• **INPUT DATA**:

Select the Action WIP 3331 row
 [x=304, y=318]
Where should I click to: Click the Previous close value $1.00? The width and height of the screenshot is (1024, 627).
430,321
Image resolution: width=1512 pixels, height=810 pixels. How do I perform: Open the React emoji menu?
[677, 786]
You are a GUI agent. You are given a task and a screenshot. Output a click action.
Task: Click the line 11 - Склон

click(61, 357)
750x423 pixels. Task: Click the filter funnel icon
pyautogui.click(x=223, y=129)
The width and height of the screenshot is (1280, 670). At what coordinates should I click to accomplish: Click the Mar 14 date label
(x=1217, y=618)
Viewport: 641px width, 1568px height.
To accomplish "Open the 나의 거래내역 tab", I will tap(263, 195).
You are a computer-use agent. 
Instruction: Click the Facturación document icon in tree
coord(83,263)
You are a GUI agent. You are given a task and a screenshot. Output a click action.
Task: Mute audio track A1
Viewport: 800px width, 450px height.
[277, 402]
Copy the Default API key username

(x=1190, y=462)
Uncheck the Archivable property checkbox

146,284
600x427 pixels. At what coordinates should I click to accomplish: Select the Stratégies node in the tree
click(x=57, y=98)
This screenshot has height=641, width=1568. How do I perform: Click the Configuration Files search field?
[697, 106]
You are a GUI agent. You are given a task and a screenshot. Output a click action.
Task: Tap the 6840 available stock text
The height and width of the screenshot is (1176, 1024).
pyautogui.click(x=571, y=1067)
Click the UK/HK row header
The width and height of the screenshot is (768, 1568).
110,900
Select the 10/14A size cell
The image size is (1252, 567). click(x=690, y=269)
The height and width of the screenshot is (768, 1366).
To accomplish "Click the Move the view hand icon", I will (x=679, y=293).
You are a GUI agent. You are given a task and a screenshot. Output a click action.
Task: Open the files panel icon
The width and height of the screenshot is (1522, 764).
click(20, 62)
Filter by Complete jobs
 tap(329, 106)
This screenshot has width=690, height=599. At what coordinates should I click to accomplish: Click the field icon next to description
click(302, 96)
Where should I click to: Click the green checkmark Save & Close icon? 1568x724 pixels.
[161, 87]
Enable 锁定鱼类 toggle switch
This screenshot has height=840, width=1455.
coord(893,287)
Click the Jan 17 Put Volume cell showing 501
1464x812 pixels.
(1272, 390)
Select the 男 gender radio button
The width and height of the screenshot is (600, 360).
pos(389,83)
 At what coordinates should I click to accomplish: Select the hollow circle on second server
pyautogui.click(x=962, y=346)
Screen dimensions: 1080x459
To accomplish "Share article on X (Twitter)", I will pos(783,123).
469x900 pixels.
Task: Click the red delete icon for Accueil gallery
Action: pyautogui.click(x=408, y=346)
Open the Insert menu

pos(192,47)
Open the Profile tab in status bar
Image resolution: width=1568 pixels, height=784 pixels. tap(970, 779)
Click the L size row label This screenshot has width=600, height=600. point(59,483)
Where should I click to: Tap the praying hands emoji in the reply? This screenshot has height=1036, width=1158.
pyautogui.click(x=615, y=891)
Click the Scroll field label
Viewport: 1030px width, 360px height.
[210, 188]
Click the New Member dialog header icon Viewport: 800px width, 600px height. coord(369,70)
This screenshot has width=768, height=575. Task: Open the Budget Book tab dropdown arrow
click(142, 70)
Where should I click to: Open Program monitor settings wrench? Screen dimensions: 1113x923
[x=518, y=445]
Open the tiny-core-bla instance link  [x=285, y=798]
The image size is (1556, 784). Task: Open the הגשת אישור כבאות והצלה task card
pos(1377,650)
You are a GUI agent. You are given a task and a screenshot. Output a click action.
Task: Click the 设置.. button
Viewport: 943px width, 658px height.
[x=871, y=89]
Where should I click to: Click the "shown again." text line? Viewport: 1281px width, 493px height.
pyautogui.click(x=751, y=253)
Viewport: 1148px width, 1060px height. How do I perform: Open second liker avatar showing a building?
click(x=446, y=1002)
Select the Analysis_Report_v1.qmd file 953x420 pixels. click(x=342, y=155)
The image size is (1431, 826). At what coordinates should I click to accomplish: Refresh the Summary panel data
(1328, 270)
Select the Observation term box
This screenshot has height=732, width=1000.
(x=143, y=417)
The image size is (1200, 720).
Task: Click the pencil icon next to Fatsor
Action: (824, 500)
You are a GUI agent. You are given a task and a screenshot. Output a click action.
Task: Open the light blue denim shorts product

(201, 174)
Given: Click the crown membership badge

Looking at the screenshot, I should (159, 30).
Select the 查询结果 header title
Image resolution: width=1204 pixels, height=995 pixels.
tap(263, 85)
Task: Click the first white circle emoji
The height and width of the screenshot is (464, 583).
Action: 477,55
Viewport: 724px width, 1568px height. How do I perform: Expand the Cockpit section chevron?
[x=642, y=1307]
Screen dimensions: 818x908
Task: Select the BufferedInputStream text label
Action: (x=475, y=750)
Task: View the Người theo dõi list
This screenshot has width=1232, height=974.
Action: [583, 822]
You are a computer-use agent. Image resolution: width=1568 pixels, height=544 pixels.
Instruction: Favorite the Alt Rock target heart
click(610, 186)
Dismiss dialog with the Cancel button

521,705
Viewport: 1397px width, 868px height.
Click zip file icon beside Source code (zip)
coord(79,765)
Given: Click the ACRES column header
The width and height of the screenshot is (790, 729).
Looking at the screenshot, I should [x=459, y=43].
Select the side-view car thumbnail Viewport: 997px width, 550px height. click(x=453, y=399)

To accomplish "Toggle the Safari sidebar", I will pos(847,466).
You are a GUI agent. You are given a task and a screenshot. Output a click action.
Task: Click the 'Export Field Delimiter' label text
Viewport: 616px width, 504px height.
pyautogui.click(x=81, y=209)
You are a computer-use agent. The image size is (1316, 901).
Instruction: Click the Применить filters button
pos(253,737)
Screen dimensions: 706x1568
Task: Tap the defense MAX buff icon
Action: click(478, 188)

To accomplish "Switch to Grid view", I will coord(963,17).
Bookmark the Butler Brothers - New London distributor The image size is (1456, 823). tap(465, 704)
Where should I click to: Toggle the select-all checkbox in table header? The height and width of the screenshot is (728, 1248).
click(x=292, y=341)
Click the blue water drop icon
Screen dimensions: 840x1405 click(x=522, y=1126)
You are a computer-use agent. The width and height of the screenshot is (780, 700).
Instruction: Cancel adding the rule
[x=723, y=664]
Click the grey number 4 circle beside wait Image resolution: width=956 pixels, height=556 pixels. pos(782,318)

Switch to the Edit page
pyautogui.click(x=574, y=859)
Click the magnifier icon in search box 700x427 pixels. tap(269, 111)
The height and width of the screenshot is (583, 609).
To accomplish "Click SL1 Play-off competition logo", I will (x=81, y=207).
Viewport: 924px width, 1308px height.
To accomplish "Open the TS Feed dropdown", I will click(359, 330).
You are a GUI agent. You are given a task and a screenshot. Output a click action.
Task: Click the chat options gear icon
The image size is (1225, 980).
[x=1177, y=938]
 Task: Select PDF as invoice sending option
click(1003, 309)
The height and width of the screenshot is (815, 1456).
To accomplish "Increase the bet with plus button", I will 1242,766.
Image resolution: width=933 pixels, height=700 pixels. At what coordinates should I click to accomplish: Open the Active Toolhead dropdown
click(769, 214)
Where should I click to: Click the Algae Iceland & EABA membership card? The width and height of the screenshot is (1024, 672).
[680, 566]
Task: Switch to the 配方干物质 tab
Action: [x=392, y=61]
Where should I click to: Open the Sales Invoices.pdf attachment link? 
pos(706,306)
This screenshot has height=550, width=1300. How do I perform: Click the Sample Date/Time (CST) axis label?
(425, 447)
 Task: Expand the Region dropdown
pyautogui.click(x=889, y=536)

• **PROBLEM TO SOLVE**:
Go through the data and show each line that holds "computer".

• **RESULT OF THE TASK**:
You are a computer-use agent. 
You are a computer-use agent. Image resolution: width=1568 pixels, height=544 pixels.
You are a computer-use agent. The image size is (1316, 901).
You are a computer-use agent. The width and height of the screenshot is (780, 700).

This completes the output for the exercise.